Литмир - Электронная Библиотека
Содержание  
A
A
* * *

«Лаис» затонула 17 августа. Двадцать восемь человек из тридцати одного (столько людей находилось на борту) снова ступили на твердую землю. Они пережили то, что должны были пережить во время такой катастрофы. Каждый имел свое мнение относительно причин гибели этого хорошего корабля. В Порту-Алегри{21} дело разбиралось в присутствии консула. Капитан отвечал на вопросы односложно. Вахтенного офицера Вальдемар Штрунк заставил молчать. Матросы, по большей части, вели себя так, будто их ударили по губам. Они практически ничего не знали. А то, что они могли сказать, было болтовней, ложью, разрозненными представлениями, не опирающимися на факты. Позже, когда дело еще раз разбиралось в ведомстве, занимающемся расследованием морских крушений, повторилось то же самое. Никто не проговорился, чтó ему довелось пережить. Судовой журнал был потерян. Газеты печатали длинные репортажи с выдуманными подробностями. Суперкарго в этих газетных колонках превратился в отталкивающую фигуру. Вальдемар Штрунк к тому времени отрекся от моря, он доживал свой век где-то на плоской суше, среди роскошного сада. Он составлял разные официальные бумаги. Отчеты. Оправдания. Отдельные его письма добрались до меня; в них отражается постепенная деградация этого человека — достойный всяческого уважения закат жизни. Капитан просил меня прислать ему какие-то сведения, пытался истолковать мои ответы.

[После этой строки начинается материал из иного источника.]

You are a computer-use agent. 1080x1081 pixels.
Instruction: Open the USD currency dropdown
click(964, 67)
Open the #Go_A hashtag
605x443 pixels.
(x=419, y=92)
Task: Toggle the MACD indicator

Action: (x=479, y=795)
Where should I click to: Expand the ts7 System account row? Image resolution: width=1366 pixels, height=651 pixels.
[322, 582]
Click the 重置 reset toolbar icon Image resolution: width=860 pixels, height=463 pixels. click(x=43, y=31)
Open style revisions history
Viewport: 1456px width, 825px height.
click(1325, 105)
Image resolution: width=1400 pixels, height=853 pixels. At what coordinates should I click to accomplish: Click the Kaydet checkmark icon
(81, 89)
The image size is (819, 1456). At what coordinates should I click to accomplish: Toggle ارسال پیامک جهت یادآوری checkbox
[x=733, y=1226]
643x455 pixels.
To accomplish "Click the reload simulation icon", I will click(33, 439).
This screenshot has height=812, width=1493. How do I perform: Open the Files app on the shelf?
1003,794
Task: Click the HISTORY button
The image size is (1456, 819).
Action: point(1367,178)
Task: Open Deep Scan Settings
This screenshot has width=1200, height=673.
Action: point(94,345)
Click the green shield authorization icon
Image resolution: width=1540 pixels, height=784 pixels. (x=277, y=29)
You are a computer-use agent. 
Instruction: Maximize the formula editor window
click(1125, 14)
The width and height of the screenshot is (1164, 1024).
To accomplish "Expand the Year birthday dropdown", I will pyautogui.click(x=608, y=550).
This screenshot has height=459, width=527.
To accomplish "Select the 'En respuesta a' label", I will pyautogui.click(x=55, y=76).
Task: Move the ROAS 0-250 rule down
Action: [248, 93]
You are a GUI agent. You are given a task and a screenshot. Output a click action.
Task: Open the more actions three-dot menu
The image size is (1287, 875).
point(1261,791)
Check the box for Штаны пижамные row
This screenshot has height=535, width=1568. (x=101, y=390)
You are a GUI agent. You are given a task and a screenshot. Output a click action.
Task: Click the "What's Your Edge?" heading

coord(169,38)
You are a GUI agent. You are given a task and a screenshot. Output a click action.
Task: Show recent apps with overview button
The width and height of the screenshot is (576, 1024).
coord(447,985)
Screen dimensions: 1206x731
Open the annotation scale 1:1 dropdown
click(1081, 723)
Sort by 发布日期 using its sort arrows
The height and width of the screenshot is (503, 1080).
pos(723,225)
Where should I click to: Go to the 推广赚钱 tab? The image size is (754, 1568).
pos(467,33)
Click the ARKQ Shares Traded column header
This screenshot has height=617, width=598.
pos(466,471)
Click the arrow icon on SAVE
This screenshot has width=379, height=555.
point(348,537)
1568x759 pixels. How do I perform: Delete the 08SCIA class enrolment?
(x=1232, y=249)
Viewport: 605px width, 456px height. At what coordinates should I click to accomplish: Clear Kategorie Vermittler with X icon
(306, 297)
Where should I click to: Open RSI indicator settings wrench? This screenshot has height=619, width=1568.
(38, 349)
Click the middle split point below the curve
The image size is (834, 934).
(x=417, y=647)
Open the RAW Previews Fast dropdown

Получилось так, что я знаю больше, чем другие. Все равно это неполное знание. В нем, как во всяком знании, имеются прорехи.

Один старик, если он еще живет, далеко отсюда, в моем родном городе, откуда мы вышли в плавание, — директор Дюменегульд де Рошмон, владелец корабля{22} — мог бы наполнить наши отчеты и толкования правдой. Но он этого не хочет. И никогда не хотел. Он хотел молчать. Может, из гордости. Может, он гордится своим преступлением, которое никто не в силах разгадать. Он не ведает раскаяния. Нуждается в нем так же мало, как я. (Вряд ли дело обстоит по-другому.) Выкладывать свою жизнь кому попало он не собирается. Гробы, его гробы, опустились на дно. (Мне к этому еще придется вернуться.) Между ним и мной — непреодолимое отчуждение. Его высказывания обо мне умножили тревоги моей матери, омрачили ее смерть. А отца сделали моим врагом. (Или, может, только усилили уже существующую необъяснимую ненависть.) Он остался уважаемым человеком. Выплаты по страховкам возместили ему убытки, даже с лихвой.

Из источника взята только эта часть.